Nada – Carmen Laforet

Nada – Carmen Laforet

Last Updated on: 15th enero 2019, 09:09 am

El olor especial, el gran rumor de la gente, las luces siempre tristes tenían para mí un gran encanto, ya que envolvía todas mis impresiones en la maravilla de haber llegado por fin a una ciudad grande, adorada en mis sueños por desconocida.

Nada comienza con la llegada de Andrea a Barcelona. La ciudad se presenta como un espacio amplio, lleno de promesas, pero la alegría no dura mucho: la atmósfera se cierra y se sofoca al llegar a la casa de sus parientes en la calle Aribau. El departamento, plagado de animales y muebles encimados unos arriba de otros, da paso a un carnaval de personajes dantescos:

Gloria me susurró al oído:

—¿Tienes miedo?

Y entonces casi lo sentí, porque vi la cara de Juan que hacía muecas nerviosas mordiéndose las mejillas. Era que trataba de sonreír.

O:

Angustias se despidió de mí haciendo en mi frente la señal de la cruz, y la abuela me abrazó con ternura. Sentí palpitar su corazón como un animalillo contra mi pecho.

—Si te despiertas asustada, llámame, hija mía —dijo con su vocecilla temblona.

Y luego, en un misterioso susurro a mi oído:

—Yo nunca duermo, hijita, siempre estoy haciendo algo en la casa por las noches. Nunca, nunca duermo.

La novela ya no se separará de estos personajes raros y lúgubres, pero abrirá el relato, como contrapunto, a Ena, una amiga de la universidad a través de quien descubrirá, como quien ve una película, la alegría, el amor, la plenitud, es decir, todos esos anhelos con los que llega a Barcelona.

Ena iba al lado de Jaime. Yo, detrás, me ponía de rodillas, vuelta de espaldas en el asiento, para ver la masa informe y portentosa que era Barcelona y que se levantaba y esparcía al alejarnos, como un rebaño de monstruos.
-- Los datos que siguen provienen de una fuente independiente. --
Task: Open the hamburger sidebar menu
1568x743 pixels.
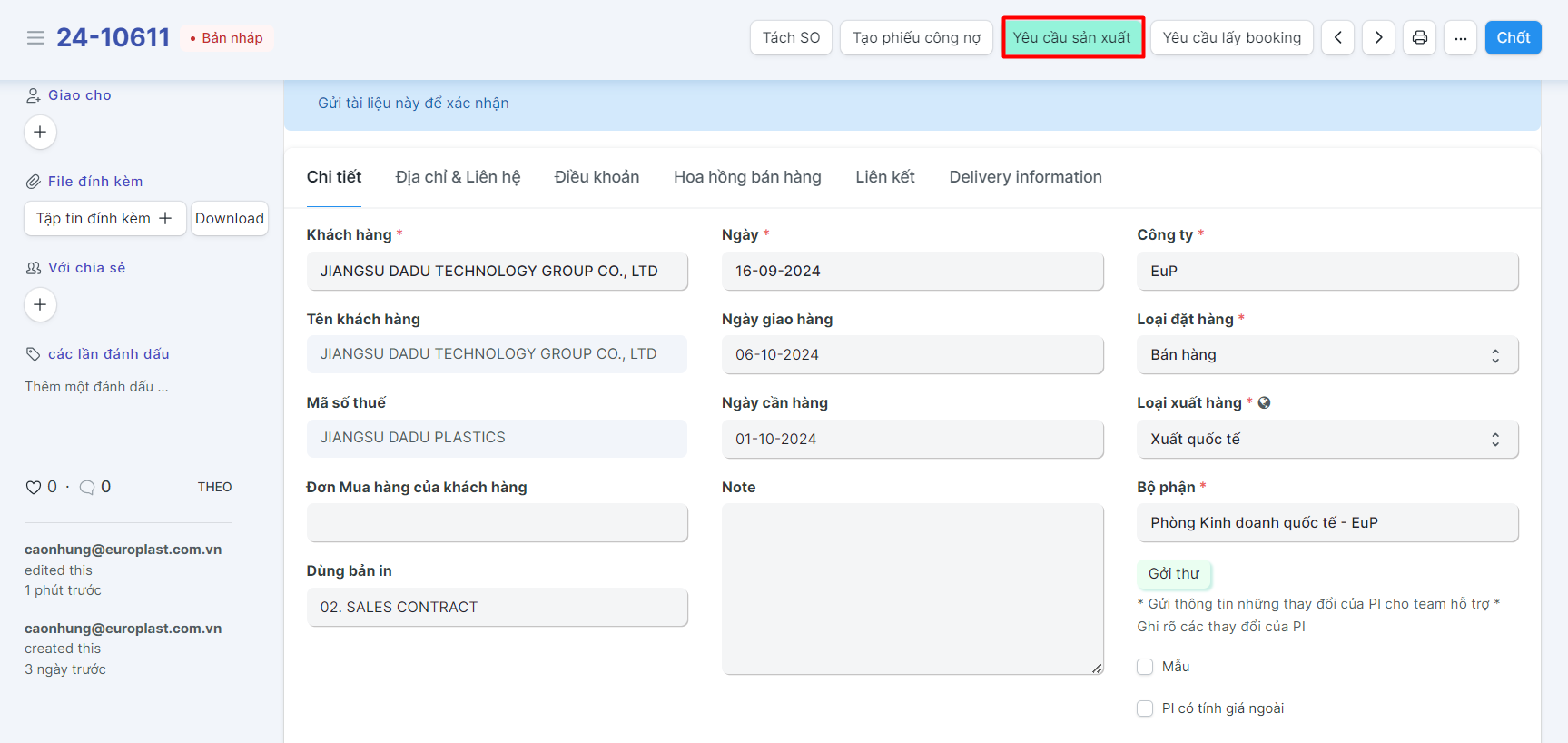Action: [x=35, y=37]
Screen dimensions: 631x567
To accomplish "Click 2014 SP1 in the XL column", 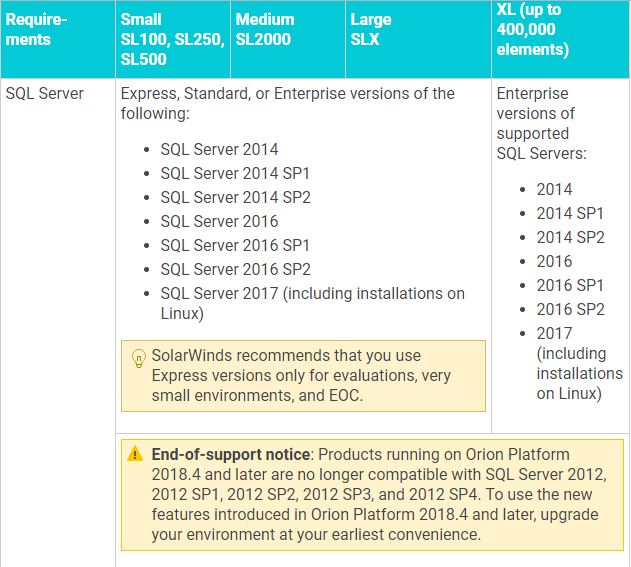I will [x=570, y=214].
A veces Ena dejaba a Jaime y saltaba a mi lado para mirar también, para comentar conmigo aquella dicha.

Cuando el mundo de la calle Aribau se encuentra con el de Ena, sobreviene la catástrofe: la histeria de su familia contaminará todas las cosas y arrojará a Andrea al centro mismo del misterio.

Nada fue la primera novela (1944) en ganar el Premio Nadal que se concedía, en aquel entonces, a la mejor obra inédita —en aquel entonces el premio estaba dirigido a autores nóveles. El momento era importante: la Guerra Civil había terminado hacía cinco años y vivía los comienzos del Franquismo. La novela, si bien no toca el tema de la guerra, sí que refleja el descenso de la clase media barcelonesa (los muebles arrumbados, los empeños y las ventas), así como las trazas morales del conflicto —dice Melchor Fernández Almagro que “los personajes de Nada vivieron la guerra desde el fondo oscuro de una burguesía en dramática crisis económica y salieron de la prueba con el espíritu deformado, lo sentimientos en un grado de tremenda exasperación, los nervios rotos” (1945).

Narrada en primera persona, la novela se cimenta entre pilares que parecen ser opuestos: la belleza y la inteligencia (Ena y su tío Román), la rebeldía (mientras viva en esa casa, su será controlada por sus familiares) y la indiferencia, la riqueza (Ena) y la pobreza (Andrea), Barcelona y el pueblo del que llega, etcétera. Laforet decide evitar resolver todos estos conflictos y enfocarse, mejor, en el retrato ambiguo de la vida:

Si aquella noche —pensaba yo— se hubiera acabado el mundo o se hubiera muerto uno de ellos, su historia hubiera quedado completamente cerrada y bella como un cícrculo. Así suele suceder en las novelas, en las películas; pero en la vida… Me estaba dando cuenta yo, por primera vez, de que todo sigue, se hace gris, se arruina viviendo. De que no hay final en nuestra historia hasta que llega la muerte y el cuerpo se deshace.

Esa es la nada de la novela: la irresolución, la falta de cambio —su hondura, en todo caso, no deviene de la trama, simple si se quiere, sino de los personajes y del mundo interior de la narradora. “Emociona su vaguedad”, podría decirse de la novela como la misma protagonista dice de sus charlas con uno de los personajes.

Bajé las escaleras, despacio. Sentía una viva emoción. Recordaba la terrible esperanza, el anhelo de vida con que las había subido por primera vez. Me marchaba ahora sin haber conocido nada de lo que confusamente esperaba: la vida en su plenitud, la alegría, el interés profundo, el amor. De la casa de la calle de Aribau no me llevaba nada. Al menos, así creía yo entonces.

Esa nada, sin embargo, es la misma que llena todas las páginas de la novela.